Morphological and molecular basis of ovarian serous carcinoma

2010-11-02 07:32DnielRosenZhihongZhngWeiweiShnJinsongLiu
THE JOURNAL OF BIOMEDICAL RESEARCH 2010年4期

Dniel G Rosen, Zhihong Zhng,b, Weiwei Shn, Jinsong Liu*

aDepartment of Pathology, the University of Texas M.D. Anderson Cancer Center, Houston, TX 77030, USA

bDepartment of Pathology, the First Affiliated Hospital of Nanjing Medical University, Nanjing 210029, Jiangsu Province, China

INTRODUCTION

Ovarian epithelial carcinoma is the second most frequent type of cancer in the female genital tract,and the most lethal gynecological malignancy[1-3]. It is estimated that in 2010 a total of 21,880 new ovarian cancer cases will be diagnosed and 13,850 will die of this disease in the USA[4]. Ovarian carcinoma encompasses a heterogeneous groups of disease with several different isotopes. Among them, serous carcinoma is the most common type and accounts for more than 45%[5,6]of malignant epithelial ovarian tumors.In this review we summarize recent advances in the pathology of ovarian serous cancers, and discuss the molecular and genetic evidence supporting the 2-tiered developmental systems of ovarian serous cancers.

MORPHOLOGIC FEATURES

Gross appearance

Serous carcinoma of the ovary varies greatly in size ranging from microscopic to over several kilograms.The external surface of the lesion may be smooth,coarse or sometimes entirely exophytic showing papillary structures denoting a serous surface carcinoma.High grade serous carcinomas often show solid, multiloculated cystic areas signified by necrosis, friability and hemorrhage. On clinical presentation, ovarian serous carcinoma is usually a large mass with bilateral presentation in the ovary in two-thirds of cases.Omental metastases are often present consisting of white or gray confluent nodules known as "omental cake".

Histology

Low-grade serous carcinoma

Low grade serous carcinomas are usually characterized by a papillary growth occupying a variable extent of a cystic lining. The lining cells show minimal nuclear atypia (Fig. 1A and 1B). It is very common to see cellular buds without fibrovascular stroma that appear unattached to the main papillae. The presence of frank destructive invasion (>3.0 mm)of the ovarian stroma is required to differentiate low-grade serous carcinomas from serous tumors of low malignant potential. Signs of invasion can be determined by the presence of a desmoplastic reaction of the stroma with variable degrees of lymphocytic inflammatory infiltration into surrounding small nests of tumor cells, and necrosis and hemorrhage are usually absent. In rare occasions, only a solid growth pattern is identified without a cystic component. In this case the cytologic atypia of the neoplastic cells is helpful to distinguish low-grade serous lesions from high grade lesions. The lining cells in low grade serous carcinoma show uniform nuclei with mild size variation, uniform chromatin pattern and small conspicuous nucleoli, while high grade serous carcinoma show marked nuclear atypia(see below). Mitotic figures are scant, usually less than 12 mitosis/10 high-power fields (HPFs)(mean is 4 mitosis/10 HPFs)[7]. Psammoma bodies, which are small, whorled calcifications, may be present.

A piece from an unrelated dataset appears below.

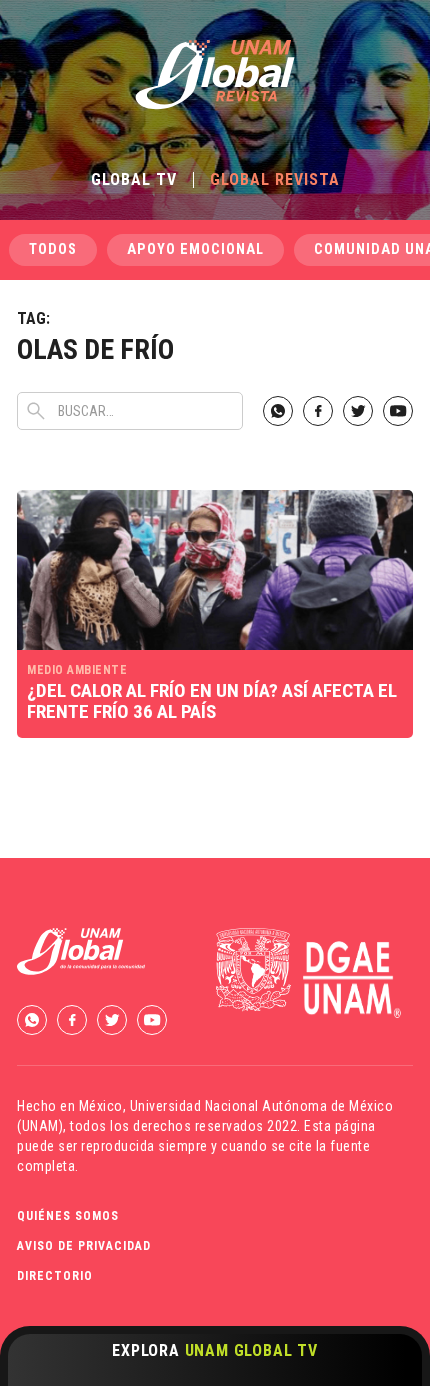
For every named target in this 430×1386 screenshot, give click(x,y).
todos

High grade serous carcinoma

High-grade serous carcinoma is often composed by both a complex papillary pattern and a solid pattern of serous cells with marked nuclear atypia (Fig. 1C and 1D). In general, the pattern is a mixture of cystic, papillary, and solid growth, but it is not unusual to find one pattern more predominant than others. Extensive cellular budding, obvious nuclear atypia and diffuse stromal invasion are common in solid growth areas.Laminated psammoma bodies can be present but in a less extent than those in low-grade serous carcinoma.Isolated bizarre tumor giant cells are commonly seen.In some occasions, multi-nucleation can be present,and cells are positive for human chorionic gonadotropin (hCG)resembling syncytiotrophoblast cells.Mitosis, including abnormal mitosis, are usually numerous (>12 mitosis/10 HPFs), and necrosis is often extensive. Less common of a gland-like pattern can be seen mimicking endometrioid type carcinoma of the ovary. Typically, these glands are composed of irregular slit-like spaces. More rarely, high-grade serous carcinomas can mimic adenoid cytic carcinoma, undergoing squamous differentiation, having microcysts,or having a focal reticular pattern of a yolk sac tumor.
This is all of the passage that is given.